▶ **Trecho citado**:
Karina lembra que “em cada casa, há diferentes infâncias. Cada criança é única e as respostas que elas apresentam frente à pandemia não serão as mesmas”. Além de olhar para a infância com afeto e cuidado, ela recomenda olhar também para as pessoas com as quais essas crianças convivem durante a quarentena. “Ou seja, temos que olhar para nós mesmos e autoavaliar o nosso jeito de nos comunicarmos com as crianças, para ajudá-las a se comunicar melhor conosco e com o mundo”.
Assim, conversar com elas de forma sempre verdadeira é o principal conselho, “para conseguir analisar como as crianças tendem a se adaptar – ou não – ao que estão vivendo”, aponta Karina. “Compartilhar medos, desafios, mostra que, como todos os sentimentos são importantes nesse processo, não podem ficar centrados apenas nelas mesmas”. A pedagoga indica ainda prestar atenção ao corpo da criança, “um dos seus primeiros veículos de comunicação. Ela comunica suas dores e alegrias através do olhar, do sorriso, da risada, do choro, do grito, do toque. Estamos nos lembrando de abraçar, fazer um cafuné? Estamos interagindo com as crianças de forma que não fiquem apenas largadas em frente à TV ou com pescoço dobrado no celular?”, questiona ela.

▶ **Tarefas**:
[A] No trecho sobre as crianças na quarentena, qual é o principal conselho da Karina?
[B] Escreva a continuação do trecho sobre as crianças na quarentena, começando logo depois da última frase.

▶ **Dados fornecidos**:

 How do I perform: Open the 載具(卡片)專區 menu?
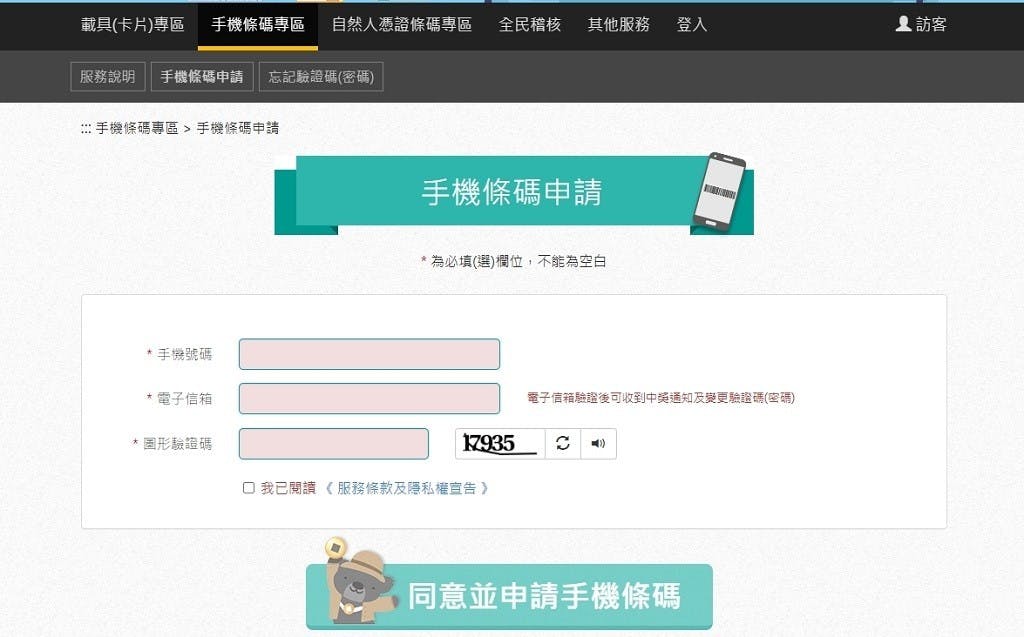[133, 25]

* * *

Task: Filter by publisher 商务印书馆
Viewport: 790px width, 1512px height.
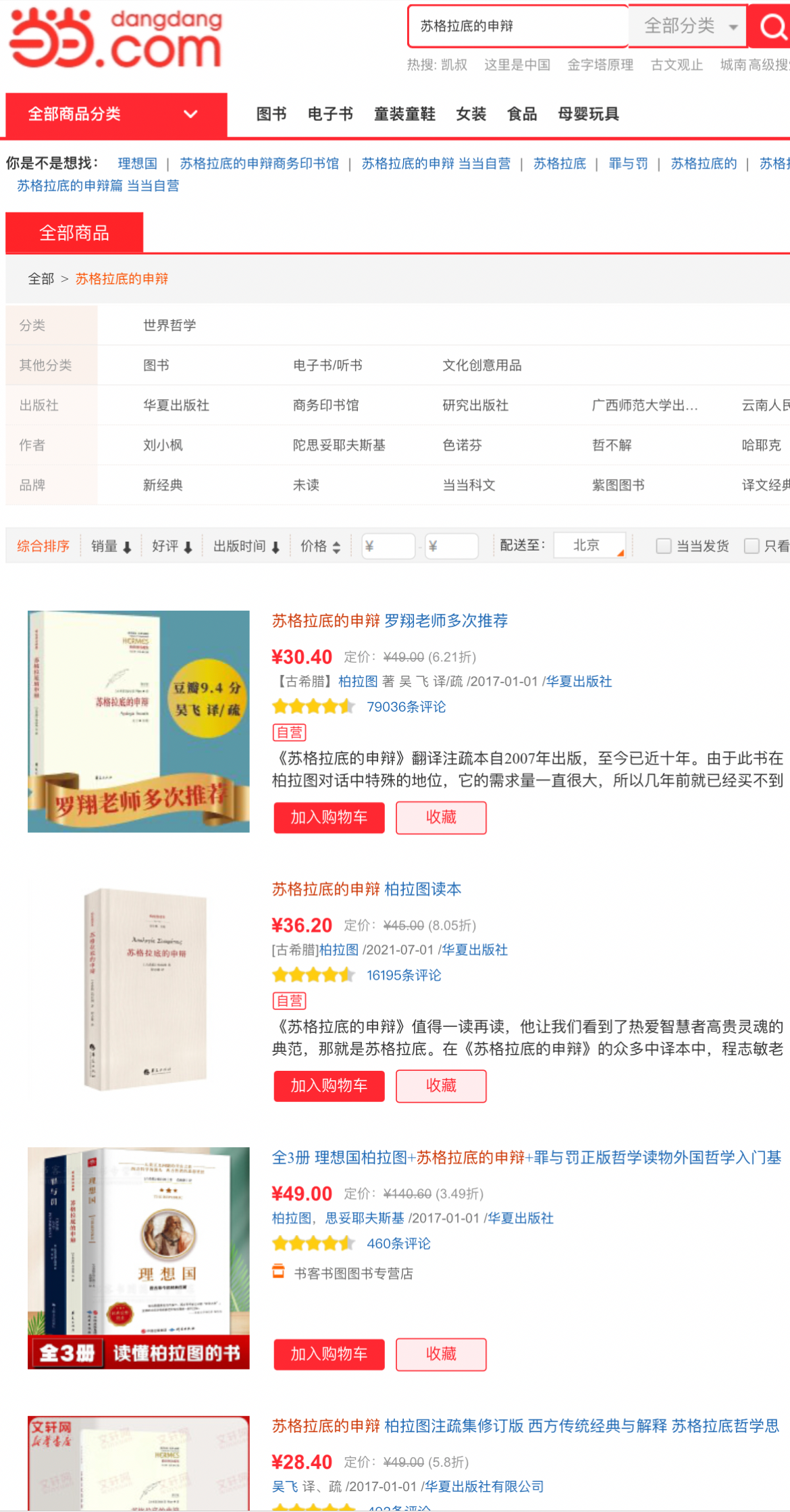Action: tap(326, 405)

▶ **Respostas**:
[A] Conversar com as crianças de forma sempre verdadeira.

[B]
Além de desconhecer os reais impactos que todos esses meses de isolamento social trarão, Marcela comenta sobre a incerteza de quando as aulas poderão retomar com segurança e lamenta algumas mudanças sem despedidas. “Sei que alguns colegas já mudaram de cidade, outros mudarão de escola por conta da idade… imagino que não será fácil para as crianças, após esse longo tempo sem contato, chegar na escola e não encontrar boa parte dos amigos”.
Enquanto isso, precisamos garantir espaço para que cada criança se desenvolva integralmente. E isso se dá a partir do contato com o outro. “O nosso desenvolvimento socioemocional depende das interações que vamos construindo no decorrer da vida e a infância é o período de maior desenvolvimento, é quando as crianças têm os maiores ganhos biológicos e cognitivos”, comenta a pedagoga Karina.
“A criança precisa de espaço para se divertir, ter relações com os outros e desenvolver-se como sujeito”, comenta Rodrigo. “Se o mundo se fecha por uma contingência – como é o caso agora – é preciso abri-lo. Um bom caminho é contar histórias para dormir, resgatar brincadeiras e estimular a memória sobre momentos vividos fora dessa situação”, aconselha ele.
“Há no interior de todos nós recursos para resistir”
Karina segue na mesma linha, sugerindo falar com as crianças sobre o que elas têm feito. “Vale perguntar sobre um vídeo que assistiu na internet, relembrar um passeio, conversar sobre um filme, um desenhos animado”.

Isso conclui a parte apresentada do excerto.